Most small business owners don’t spend a lot of time worrying about their data. While they might make sure to select secure passwords, they probably never give it a second thought unless money starts vanishing from accounts, or a website is taken down by hackers. If we give the idea any consideration, we expect that either our business wouldn’t make a good target, or that our bank would simply let us know if something looked off.
While banks certainly do their best to identify and fight identity theft, there are very good reasons to keep a close eye on your online data and to take steps to protect yourself, your customers, and your employees from both overt and more subtle attacks.
Thieves don’t always go after your accounts
An identity thief certainly might try to get direct access to your funds, but one that does so is most likely no longer concerned about being detected. An equal or greater danger exists when your data security is compromised by someone who doesn’t employ such obvious methods.
More sophisticated criminals can use payroll information to defraud employees and your business by claiming tax returns on real or bogus income on behalf of your employees. While Australia’s Tax office’s data-matching systems and similar preventive mechanisms by other governments are designed to detect these types of activities, criminals have been known to get away with this type of theft in the past. Further, the data captured by these criminals can then be further used to victimize individual employees in their private spheres.

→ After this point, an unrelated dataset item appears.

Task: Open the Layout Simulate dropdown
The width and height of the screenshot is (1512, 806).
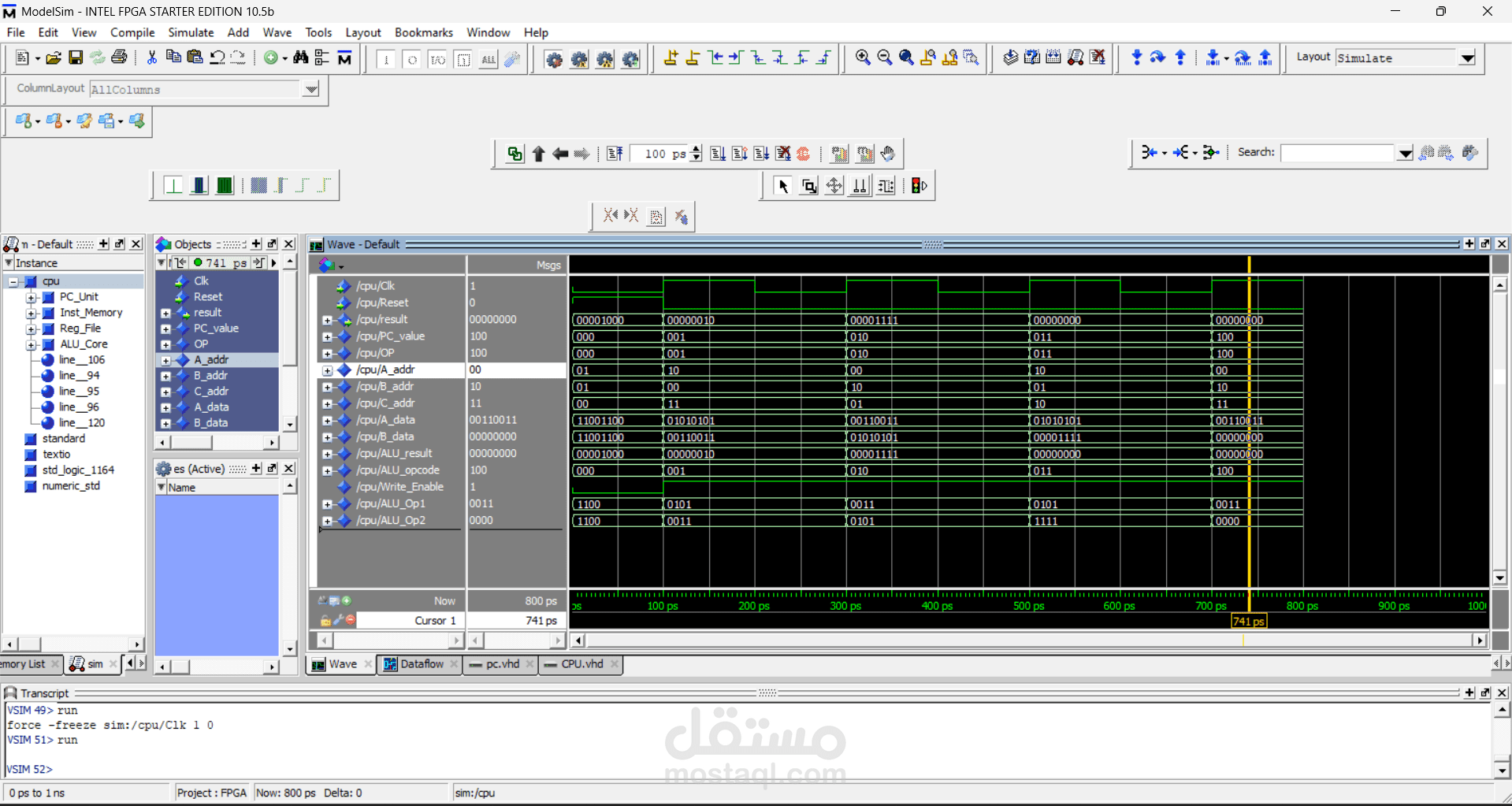Action: 1467,58
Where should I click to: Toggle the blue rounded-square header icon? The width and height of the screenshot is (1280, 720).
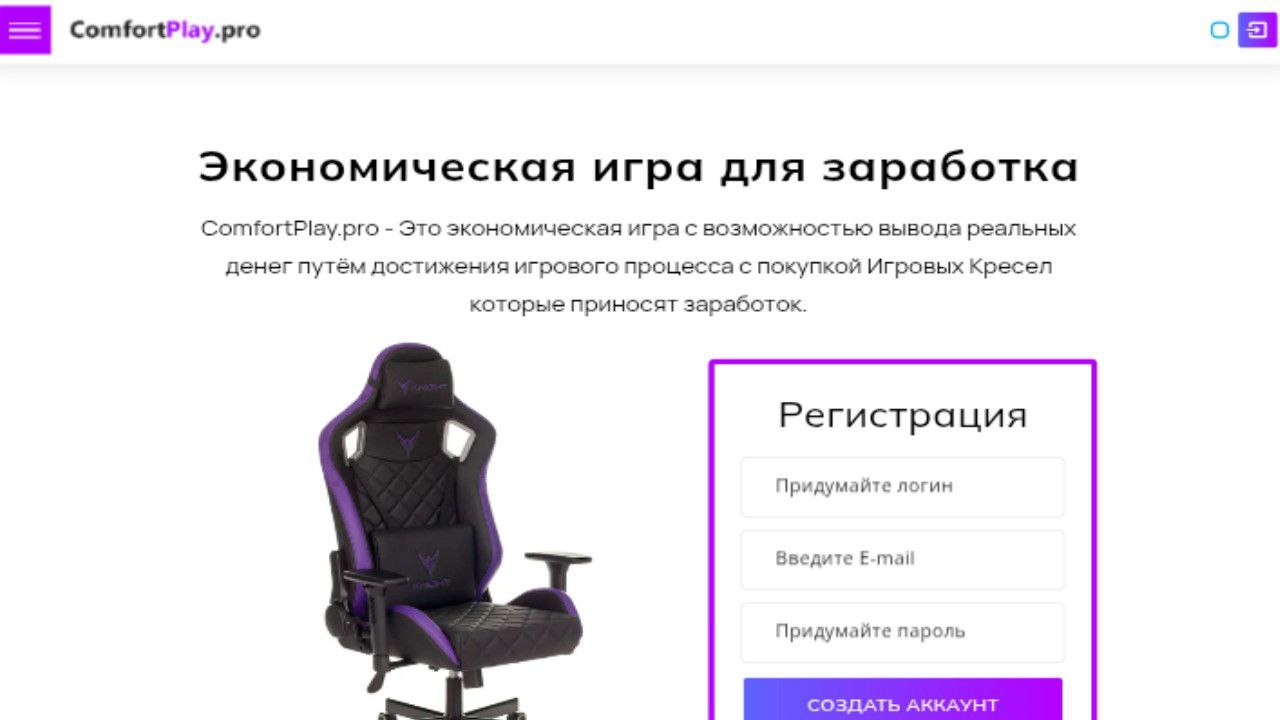coord(1219,30)
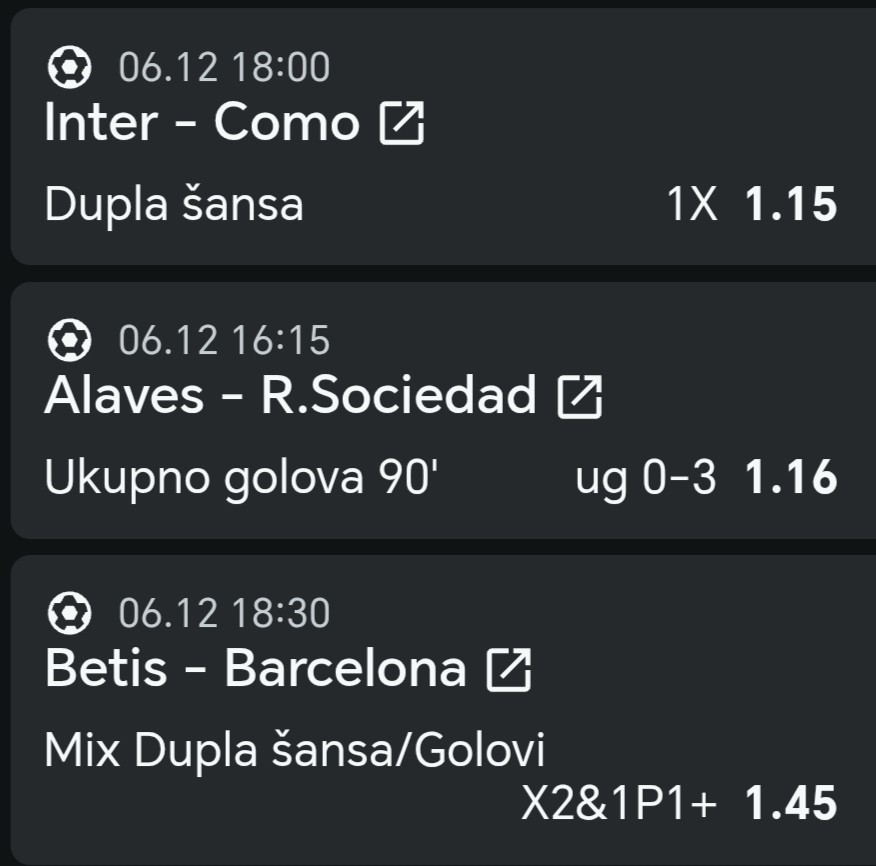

Information is often more valuable than simple cash. A hacker that manages to get into your systems might simply download sensitive data and install a keylogger to capture login information from employees. By doing so they can access even more sensitive data, which could include anything from trade secrets, to the personal information of customers, suppliers, and employees. Moreover, since most people reuse the same passwords for multiple purposes, the captured data can, again, be used to further target employees in their private spheres.
Steps you can take
Identity thieves and fraudsters are constantly innovating new ways to commit crimes, which makes security largely a reactive and preventive enterprise. No system is ever fully safe, in large part because a large number of real humans need to use it, and those tend to be locked out by their own security measures. Making sure they can get back in inherently creates vulnerabilities for less technological methods, such as social engineering.
To protect your data well, you’ll want to take steps, to make your data more difficult to access, while also preemptively working to minimise the damage a hacker can do if they were to succeed.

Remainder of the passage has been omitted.